- _Problem_: Count how many of the lines below contain the word "icon", and reply with the number alone.
----- Records shown
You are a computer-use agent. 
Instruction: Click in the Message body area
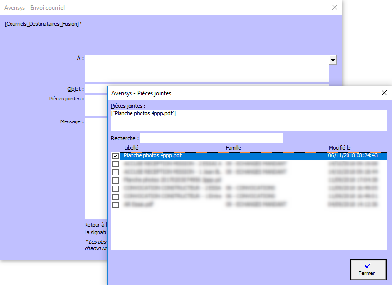click(x=96, y=167)
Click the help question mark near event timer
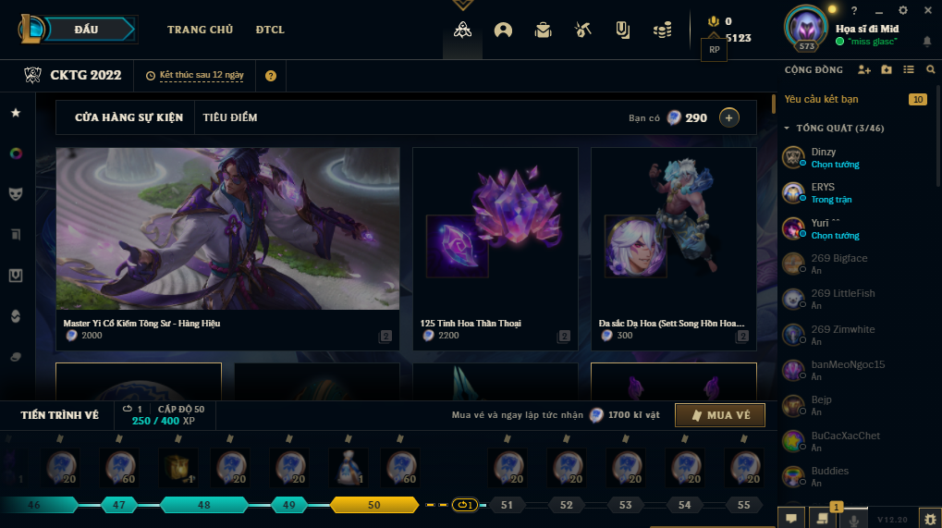 (x=271, y=76)
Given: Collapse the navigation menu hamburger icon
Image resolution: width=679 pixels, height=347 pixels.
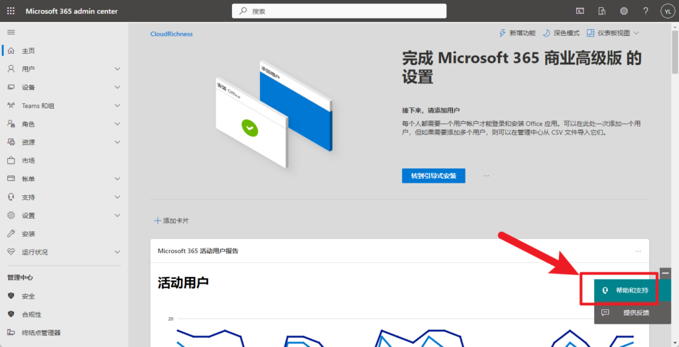Looking at the screenshot, I should [11, 32].
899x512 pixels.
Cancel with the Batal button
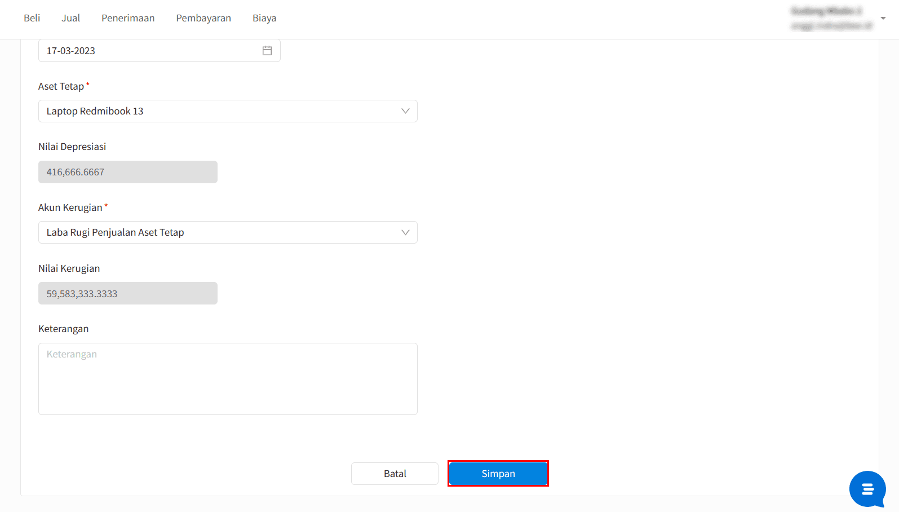(x=395, y=474)
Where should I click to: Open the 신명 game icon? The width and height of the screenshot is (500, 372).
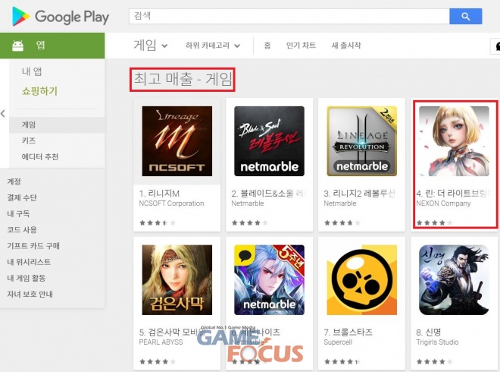pyautogui.click(x=454, y=280)
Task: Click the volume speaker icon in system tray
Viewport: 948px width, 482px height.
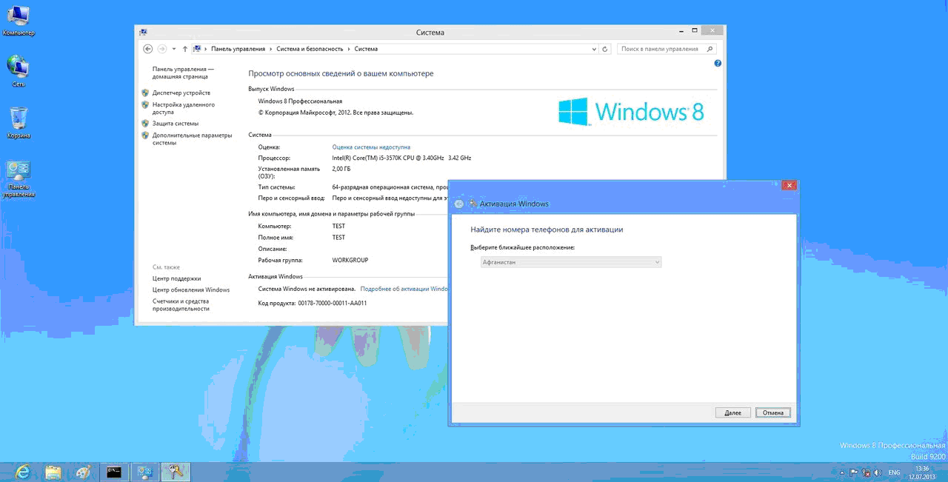Action: (878, 472)
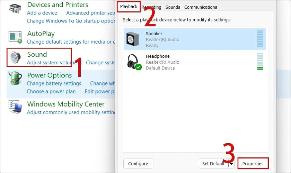Open the Sounds tab
The height and width of the screenshot is (173, 291).
click(x=173, y=7)

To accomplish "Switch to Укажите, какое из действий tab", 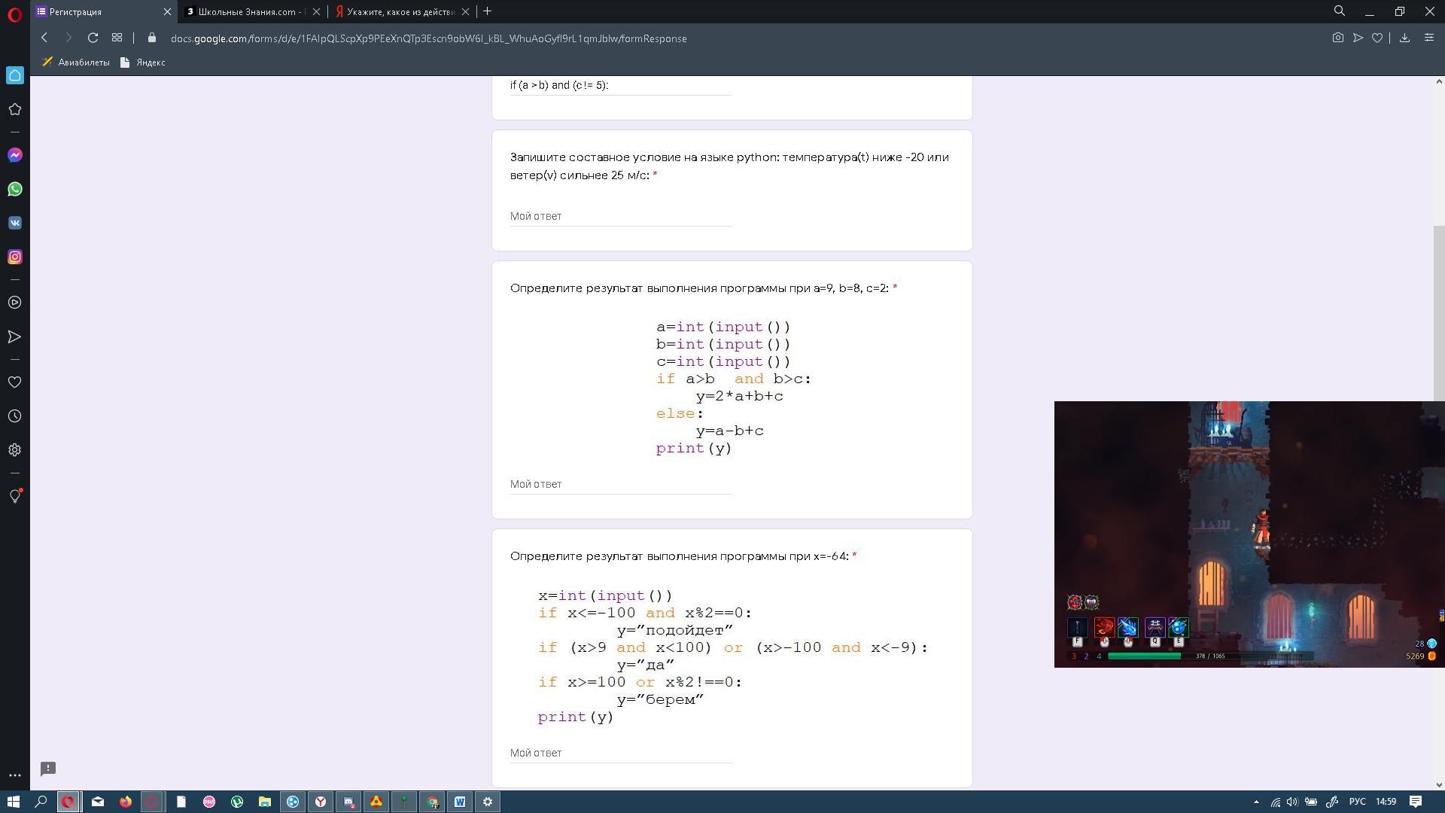I will pyautogui.click(x=400, y=11).
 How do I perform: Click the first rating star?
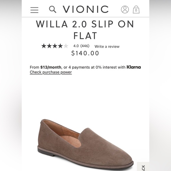coord(44,46)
----------
- _Answer_: 3